At one month posttransplant 20 patients (69%) had a complete response to this desensitization protocol with negative DSA and an additional seven patients (24%) had a partial response with MFI reduced from baseline but still positive (MFI ≥ 1000 [>5000 for Cw, >2500 for DQ]). Only two patients (7%) failed to show a reduction in MFI one month posttransplant compared to baseline. Of these 2 patients, 1 patient (7) had 5 preexisting DSA, 3 of which (DR4, DR17, and DR52) were increased from baseline on the 1- and 3-month samples despite desensitization. This patient developed AMR 125 days posttransplant which was successfully treated and currently has a functioning graft with a creatinine of 2.3 mg/dL 4.5 years posttransplant. The second patient (21) had a low level B7 DSA which increased postdesensitization but has done well without rejection with a current creatinine of 1.1 mg/dL almost 2 years posttransplant with DSA MFI remaining in the borderline range. Because of sample size limitations, our analysis does not attempt to identify factors associated with these 2 patients' failure to respond.

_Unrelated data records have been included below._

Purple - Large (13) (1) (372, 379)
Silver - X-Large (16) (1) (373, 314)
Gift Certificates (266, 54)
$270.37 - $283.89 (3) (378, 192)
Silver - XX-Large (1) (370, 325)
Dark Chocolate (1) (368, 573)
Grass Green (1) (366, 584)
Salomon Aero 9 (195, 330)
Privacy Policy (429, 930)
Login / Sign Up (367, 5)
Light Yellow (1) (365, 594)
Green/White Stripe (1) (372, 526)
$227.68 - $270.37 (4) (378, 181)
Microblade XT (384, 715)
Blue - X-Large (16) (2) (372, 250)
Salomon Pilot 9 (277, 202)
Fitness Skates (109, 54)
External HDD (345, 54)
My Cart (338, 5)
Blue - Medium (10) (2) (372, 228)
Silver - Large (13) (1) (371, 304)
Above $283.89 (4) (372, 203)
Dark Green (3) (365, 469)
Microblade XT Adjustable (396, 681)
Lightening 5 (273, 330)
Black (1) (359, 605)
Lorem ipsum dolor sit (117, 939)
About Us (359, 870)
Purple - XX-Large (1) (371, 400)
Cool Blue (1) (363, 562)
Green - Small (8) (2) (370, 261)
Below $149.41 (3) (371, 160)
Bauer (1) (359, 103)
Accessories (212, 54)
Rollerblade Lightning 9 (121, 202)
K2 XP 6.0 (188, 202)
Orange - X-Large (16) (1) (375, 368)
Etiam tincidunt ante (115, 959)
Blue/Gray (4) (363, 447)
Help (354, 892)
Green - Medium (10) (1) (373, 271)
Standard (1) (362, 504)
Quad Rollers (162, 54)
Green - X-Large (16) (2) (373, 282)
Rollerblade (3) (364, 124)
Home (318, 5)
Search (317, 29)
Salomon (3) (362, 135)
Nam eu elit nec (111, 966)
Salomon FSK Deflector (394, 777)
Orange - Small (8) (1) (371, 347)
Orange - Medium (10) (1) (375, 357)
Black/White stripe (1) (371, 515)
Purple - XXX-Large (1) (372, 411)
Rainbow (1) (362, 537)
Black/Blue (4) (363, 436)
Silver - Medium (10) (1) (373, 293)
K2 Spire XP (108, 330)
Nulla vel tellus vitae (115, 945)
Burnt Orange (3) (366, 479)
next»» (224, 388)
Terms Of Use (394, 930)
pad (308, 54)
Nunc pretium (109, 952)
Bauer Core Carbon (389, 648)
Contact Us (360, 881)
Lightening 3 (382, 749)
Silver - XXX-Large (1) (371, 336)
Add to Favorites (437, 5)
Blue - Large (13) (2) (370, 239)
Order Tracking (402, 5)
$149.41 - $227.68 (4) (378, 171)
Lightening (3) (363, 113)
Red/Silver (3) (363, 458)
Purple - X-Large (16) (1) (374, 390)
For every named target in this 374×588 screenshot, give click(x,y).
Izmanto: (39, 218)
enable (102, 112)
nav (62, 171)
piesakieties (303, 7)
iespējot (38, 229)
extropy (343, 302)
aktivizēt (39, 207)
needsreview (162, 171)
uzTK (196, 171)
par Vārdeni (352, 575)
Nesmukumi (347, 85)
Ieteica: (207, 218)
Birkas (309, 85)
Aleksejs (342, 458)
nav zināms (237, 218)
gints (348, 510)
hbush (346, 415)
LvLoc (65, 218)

Mixed effects models demonstrated that individual patients had statistically significant (P < 0.001) overall reductions in both average and highest MFI over time. Consistent with the DSA-level analyses, patients' average (Figure 3A) and highest MFI values (Figure 3B) were significantly reduced at 1 month posttransplant (P < 0.001), and this reduction was sustained throughout 3 years. The temporal trajectories of the highest pretreatment DSA values did not differ on the basis of whether they were class I or class II (time by DSA class interaction, P = 0.138) (Figure 4).
De Novo DSA
Although the primary aim of this study was to determine the durability of preexisting DSA removal after desensitization and kidney transplantation, a total of 11 dnDSAs were identified in 9 patients (2 patients developed 2 dnDSAs each) with a mean of 433 days (range, 30-1114 days) posttransplant. Four dnDSAs were to class I and 7 were to class II. Only 1 of these 9 patients had a rejection episode with 2 dnDSAs detected at the time of biopsy for irreversible AMR associated with nonadherence. Interestingly, detection of dnDSA was transient in some patients because dnDSA was no longer detected on subsequent samples in 4 of 8 patients with a mean of 242 days after the initial appearance of the dnDSA.
C1q Assay
Eight patients (28%) had a positive C1q assay on preexisting DSA. There were 5 patients to class I and 3 patient to class II with a mean MFI of 5756 (range, 1282-20 129). Of these 8 patients, only 1 developed acute rejection compared with 3 rejection episodes in the remaining 21 patients with a negative C1q assay. All patients with a positive C1q assay on preexisting DSA currently have functioning grafts.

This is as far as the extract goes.